- [Problem requirements]:
Filter the lines below, copying only those with the string "agent".

[Stored data]
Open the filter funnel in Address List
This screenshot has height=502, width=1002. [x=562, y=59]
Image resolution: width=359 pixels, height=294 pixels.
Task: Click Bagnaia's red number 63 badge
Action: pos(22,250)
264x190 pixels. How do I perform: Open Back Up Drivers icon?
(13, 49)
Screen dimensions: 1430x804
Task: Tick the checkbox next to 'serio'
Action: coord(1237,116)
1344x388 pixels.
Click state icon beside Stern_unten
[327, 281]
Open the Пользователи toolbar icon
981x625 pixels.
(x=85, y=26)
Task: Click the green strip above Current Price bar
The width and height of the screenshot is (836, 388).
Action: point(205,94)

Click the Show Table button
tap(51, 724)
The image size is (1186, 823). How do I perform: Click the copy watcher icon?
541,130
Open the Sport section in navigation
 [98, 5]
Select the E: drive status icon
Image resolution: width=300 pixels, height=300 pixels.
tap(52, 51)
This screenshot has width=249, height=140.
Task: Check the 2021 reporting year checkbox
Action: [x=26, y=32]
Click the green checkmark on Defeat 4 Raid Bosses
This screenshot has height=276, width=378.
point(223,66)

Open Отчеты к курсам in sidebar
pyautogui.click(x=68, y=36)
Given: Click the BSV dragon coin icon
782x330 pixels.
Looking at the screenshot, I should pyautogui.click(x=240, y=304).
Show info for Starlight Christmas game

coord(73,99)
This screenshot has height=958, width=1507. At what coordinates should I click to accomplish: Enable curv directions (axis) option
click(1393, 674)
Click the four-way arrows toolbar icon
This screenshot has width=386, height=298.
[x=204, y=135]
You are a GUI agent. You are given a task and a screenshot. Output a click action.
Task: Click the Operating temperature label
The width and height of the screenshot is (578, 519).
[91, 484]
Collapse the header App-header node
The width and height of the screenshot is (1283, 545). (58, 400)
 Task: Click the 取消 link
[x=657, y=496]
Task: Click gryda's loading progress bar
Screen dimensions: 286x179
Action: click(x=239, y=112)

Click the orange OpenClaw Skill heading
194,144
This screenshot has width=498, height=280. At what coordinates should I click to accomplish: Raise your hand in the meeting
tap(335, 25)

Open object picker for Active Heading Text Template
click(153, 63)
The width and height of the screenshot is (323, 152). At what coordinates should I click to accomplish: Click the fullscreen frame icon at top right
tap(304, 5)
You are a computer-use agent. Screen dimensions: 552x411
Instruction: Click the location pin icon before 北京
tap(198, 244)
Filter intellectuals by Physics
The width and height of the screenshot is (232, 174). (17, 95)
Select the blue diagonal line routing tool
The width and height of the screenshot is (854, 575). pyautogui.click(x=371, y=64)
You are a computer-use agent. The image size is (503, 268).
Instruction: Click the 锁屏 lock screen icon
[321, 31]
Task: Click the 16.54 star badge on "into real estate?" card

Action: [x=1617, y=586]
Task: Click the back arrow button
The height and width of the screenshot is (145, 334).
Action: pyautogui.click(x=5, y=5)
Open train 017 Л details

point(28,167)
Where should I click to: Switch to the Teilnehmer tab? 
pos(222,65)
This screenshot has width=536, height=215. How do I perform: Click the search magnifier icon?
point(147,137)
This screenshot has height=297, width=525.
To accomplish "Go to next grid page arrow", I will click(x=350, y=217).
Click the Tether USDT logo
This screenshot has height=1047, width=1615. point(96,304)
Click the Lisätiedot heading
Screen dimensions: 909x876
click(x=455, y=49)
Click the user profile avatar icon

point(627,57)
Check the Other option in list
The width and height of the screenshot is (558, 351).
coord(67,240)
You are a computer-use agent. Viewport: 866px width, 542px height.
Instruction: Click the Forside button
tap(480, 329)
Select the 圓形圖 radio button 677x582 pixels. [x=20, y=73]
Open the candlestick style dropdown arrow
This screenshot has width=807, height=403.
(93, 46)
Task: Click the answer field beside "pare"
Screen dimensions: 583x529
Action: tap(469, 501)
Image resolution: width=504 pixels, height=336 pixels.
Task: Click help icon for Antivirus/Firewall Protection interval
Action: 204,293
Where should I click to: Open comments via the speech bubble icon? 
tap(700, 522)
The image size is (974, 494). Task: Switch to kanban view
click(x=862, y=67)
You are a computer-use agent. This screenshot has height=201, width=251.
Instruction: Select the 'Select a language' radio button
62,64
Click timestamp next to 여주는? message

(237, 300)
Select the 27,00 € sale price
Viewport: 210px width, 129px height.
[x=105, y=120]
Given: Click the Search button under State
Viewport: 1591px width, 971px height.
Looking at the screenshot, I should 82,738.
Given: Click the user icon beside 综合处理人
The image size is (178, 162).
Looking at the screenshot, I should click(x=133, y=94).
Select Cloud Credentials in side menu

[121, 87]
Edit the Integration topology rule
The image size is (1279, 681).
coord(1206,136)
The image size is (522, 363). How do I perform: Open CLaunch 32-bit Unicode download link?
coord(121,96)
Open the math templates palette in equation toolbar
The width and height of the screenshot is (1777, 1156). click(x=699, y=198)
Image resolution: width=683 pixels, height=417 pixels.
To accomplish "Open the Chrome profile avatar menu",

- [Output for this exercise]:
You are a GUI agent. You are given a task and a screenshot. Output a click action.
You are a computer-use agent. Screen dimensions: 552x411
You are a computer-use agent. The image size is (503, 268).
You are a computer-use agent. Viewport: 866px width, 542px height.
You are a computer-use agent. This screenshot has height=201, width=251.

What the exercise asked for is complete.